ENTRIES PROVIDED:
● ● ● ● ●
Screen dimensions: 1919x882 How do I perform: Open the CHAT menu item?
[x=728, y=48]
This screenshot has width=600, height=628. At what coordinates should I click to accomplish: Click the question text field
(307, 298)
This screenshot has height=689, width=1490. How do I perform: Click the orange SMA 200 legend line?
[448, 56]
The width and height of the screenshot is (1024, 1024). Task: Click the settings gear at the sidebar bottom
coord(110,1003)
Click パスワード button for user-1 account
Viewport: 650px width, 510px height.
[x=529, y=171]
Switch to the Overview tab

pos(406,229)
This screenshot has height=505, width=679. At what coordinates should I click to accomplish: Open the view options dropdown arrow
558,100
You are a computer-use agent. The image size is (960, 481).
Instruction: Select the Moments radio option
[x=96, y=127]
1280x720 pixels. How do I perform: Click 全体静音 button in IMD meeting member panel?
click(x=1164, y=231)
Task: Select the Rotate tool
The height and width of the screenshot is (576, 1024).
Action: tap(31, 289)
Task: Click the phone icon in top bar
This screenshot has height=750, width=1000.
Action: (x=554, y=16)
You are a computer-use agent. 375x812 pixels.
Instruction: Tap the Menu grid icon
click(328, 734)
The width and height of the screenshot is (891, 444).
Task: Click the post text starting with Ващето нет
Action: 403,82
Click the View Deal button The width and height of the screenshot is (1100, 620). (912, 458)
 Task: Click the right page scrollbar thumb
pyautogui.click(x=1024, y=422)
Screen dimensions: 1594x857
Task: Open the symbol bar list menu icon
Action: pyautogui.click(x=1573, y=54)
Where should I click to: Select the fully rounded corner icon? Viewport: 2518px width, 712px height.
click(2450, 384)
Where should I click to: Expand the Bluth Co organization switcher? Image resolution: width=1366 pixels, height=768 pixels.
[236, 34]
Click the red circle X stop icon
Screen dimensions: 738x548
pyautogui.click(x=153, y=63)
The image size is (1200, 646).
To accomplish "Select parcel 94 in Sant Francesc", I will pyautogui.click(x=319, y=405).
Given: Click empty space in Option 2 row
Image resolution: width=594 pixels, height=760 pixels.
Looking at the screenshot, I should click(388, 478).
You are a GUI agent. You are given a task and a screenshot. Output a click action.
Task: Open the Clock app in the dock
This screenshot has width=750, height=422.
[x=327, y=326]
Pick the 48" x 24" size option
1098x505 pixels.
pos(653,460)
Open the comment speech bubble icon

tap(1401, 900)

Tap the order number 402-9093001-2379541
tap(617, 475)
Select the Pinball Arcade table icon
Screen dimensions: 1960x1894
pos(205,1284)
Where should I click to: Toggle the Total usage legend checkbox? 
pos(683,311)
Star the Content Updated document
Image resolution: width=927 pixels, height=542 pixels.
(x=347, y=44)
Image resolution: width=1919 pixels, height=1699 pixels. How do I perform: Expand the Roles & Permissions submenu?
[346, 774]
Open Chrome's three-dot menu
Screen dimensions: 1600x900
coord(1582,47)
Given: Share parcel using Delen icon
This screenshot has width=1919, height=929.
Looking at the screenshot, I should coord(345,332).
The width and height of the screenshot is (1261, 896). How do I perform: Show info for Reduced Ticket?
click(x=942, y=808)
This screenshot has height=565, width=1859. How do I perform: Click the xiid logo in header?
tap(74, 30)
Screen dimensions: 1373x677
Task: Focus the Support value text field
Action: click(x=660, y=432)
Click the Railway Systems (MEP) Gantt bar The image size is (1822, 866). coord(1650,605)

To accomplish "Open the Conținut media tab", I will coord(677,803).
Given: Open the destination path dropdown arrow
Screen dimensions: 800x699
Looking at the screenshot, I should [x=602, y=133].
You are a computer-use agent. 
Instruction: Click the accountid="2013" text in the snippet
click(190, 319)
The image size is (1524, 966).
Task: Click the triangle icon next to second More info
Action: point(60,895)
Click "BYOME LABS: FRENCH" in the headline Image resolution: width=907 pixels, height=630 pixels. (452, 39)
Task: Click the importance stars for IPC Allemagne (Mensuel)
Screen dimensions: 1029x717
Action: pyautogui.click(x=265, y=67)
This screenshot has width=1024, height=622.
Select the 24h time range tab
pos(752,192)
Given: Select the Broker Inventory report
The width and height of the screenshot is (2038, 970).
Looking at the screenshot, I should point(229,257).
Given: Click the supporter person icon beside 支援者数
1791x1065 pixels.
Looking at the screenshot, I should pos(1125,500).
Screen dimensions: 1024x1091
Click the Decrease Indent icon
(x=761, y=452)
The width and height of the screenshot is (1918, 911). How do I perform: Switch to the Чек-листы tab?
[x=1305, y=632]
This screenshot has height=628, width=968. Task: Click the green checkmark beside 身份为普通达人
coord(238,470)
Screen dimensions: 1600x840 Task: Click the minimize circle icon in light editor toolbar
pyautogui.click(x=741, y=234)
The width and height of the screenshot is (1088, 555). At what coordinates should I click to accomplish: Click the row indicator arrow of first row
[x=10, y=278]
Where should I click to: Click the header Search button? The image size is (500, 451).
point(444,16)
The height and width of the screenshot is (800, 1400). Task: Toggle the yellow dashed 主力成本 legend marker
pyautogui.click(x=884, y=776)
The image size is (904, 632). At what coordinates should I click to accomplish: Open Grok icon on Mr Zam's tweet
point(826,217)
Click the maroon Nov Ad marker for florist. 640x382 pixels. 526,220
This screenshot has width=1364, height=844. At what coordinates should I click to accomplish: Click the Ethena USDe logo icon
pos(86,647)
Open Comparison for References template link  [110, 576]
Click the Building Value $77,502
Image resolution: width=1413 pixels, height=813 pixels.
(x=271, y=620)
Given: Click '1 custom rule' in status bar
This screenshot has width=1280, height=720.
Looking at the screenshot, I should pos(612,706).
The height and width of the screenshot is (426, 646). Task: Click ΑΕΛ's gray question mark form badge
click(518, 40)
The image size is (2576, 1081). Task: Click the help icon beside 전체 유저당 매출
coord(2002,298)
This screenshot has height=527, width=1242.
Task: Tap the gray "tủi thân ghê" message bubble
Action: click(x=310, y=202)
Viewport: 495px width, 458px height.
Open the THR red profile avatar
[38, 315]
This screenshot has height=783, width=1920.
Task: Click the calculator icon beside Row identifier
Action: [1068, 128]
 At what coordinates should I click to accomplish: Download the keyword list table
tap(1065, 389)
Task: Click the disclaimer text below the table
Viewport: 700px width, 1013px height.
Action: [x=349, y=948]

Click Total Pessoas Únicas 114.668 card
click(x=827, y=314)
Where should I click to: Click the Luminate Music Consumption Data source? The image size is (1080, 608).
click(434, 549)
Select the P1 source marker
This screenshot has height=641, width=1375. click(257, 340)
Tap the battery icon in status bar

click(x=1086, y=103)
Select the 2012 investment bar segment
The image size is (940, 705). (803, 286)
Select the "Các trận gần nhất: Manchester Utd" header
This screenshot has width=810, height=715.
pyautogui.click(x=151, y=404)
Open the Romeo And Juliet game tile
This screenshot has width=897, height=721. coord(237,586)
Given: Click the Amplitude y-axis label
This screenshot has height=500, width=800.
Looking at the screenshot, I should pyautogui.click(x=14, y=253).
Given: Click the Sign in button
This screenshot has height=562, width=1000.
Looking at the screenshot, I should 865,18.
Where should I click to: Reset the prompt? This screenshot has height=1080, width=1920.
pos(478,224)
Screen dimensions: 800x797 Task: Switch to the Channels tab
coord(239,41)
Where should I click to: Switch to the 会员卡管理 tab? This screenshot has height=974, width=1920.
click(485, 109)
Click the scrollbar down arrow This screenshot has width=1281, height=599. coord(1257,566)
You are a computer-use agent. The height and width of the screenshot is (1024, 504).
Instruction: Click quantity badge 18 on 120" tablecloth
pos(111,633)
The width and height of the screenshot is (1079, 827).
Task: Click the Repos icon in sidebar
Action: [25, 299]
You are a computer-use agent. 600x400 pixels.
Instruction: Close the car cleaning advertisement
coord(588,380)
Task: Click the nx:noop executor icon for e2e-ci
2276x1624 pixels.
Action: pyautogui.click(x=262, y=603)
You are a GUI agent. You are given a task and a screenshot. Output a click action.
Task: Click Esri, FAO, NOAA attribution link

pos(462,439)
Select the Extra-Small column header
● ● ● ● ●
TASK INSTRUCTIONS:
The first line of the entries, the line with "Click パスワード button for user-1 account", and every line between them should be retyped exactly, and nothing else.

SOLUTION:
Screen dimensions: 1919x882 How do I perform: Open the CHAT menu item?
[x=728, y=48]
This screenshot has width=600, height=628. At what coordinates should I click to accomplish: Click the question text field
(307, 298)
This screenshot has height=689, width=1490. How do I perform: Click the orange SMA 200 legend line?
[448, 56]
The width and height of the screenshot is (1024, 1024). Task: Click the settings gear at the sidebar bottom
coord(110,1003)
Click パスワード button for user-1 account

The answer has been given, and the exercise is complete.